End of Year Planning
What to consider before 2020.
Idea #1: Convert or Fund a Roth IRA:
If you earn more than $137k as a single filer or $203k jointly you are not allowed to contribute to a Roth IRA for 2019. There is however, no limit on Roth conversions if you contribute to a non-deductible traditional IRA first, and then convert that to a Roth right away. It's an excellent option as long as you are willing to pay the tax on monies converted. If under those limits feel free to fund a Roth directly.
Idea #2: Charitable RMD Combo:
Are you giving money away to charity? An effective way to do this is directly through your IRA in conjunction with required draws from an IRA. You get the deduction, your RMD is satisfied, and your charity gets its money!

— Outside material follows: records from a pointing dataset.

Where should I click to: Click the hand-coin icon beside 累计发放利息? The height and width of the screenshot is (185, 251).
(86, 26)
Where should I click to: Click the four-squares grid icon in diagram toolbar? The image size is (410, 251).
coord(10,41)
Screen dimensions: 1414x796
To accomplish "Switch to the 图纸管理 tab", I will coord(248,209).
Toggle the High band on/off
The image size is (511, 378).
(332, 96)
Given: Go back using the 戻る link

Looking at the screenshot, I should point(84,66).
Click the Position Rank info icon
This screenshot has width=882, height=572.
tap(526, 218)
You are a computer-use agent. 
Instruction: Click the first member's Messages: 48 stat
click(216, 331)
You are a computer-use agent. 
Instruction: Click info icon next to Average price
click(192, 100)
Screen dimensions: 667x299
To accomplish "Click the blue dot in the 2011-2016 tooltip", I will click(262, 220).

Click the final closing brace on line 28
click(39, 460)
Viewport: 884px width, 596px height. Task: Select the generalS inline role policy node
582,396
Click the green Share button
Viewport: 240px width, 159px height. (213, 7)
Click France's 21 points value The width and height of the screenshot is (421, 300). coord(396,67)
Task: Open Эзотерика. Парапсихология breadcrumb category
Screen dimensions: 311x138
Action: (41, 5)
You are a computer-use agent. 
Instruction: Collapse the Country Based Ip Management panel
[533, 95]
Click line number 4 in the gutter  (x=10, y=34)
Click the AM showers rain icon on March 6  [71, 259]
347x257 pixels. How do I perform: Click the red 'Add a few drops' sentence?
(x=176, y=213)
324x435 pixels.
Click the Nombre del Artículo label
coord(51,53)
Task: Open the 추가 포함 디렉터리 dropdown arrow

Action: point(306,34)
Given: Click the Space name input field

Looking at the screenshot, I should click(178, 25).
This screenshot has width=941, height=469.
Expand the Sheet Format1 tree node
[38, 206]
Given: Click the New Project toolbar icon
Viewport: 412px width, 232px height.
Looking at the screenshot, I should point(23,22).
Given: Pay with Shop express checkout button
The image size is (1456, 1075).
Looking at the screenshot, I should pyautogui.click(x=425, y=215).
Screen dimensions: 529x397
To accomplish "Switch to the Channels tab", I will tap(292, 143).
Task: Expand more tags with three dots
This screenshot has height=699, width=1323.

Idea #3: Avoid the RMD Penalty.
Many people are unaware of penalties on required minimum distributions (RMDs) on their IRAs if over 70.5 years of age. If you fail to take the required draw, your penalty will be 50% on the monies you failed to take. (Note...that number is not a typo....50%!) If you are of age, check with your advisor to ensure this is covered.
Idea #4: Take some profits?
This advisor has seen many investors hold on to large stock positions due to the fear of taxable gains. If you have gains you want to cash in, don't forget that making money is never a real problem - quite often it is wise to cash in some gains to free up cash for other investments or simply reduce your equity exposure. Most people will pay long-term capital gains taxes on that money anyway which is less than regular income tax rates in many situations.
Idea #5: Bunch your deductions.
The tax changes of 2017 raised the standard deduction and (among other things) limited the amount you could claim on state and local property taxes. This means that in order to get over the "hump" of itemizing on your return you may wish to take additional deductions in the current year or accelerate certain cash outlays prior to year end. Have medical expenses to use? Charitable contributions to make? Or other deductible expenses you may have been saving for another year? It may be wise to use them now.
Idea #6: Reconsider Muni Bonds.
For older or retired investors, recent changes in IRS code may warrant you taking a look at adding tax-free income to your portfolios. If the recent run in stocks has left you over-exposed to the market and you are a higher income earner, consider tax-free bonds such as municipal bonds and you may benefit from tax-free income in the coming year.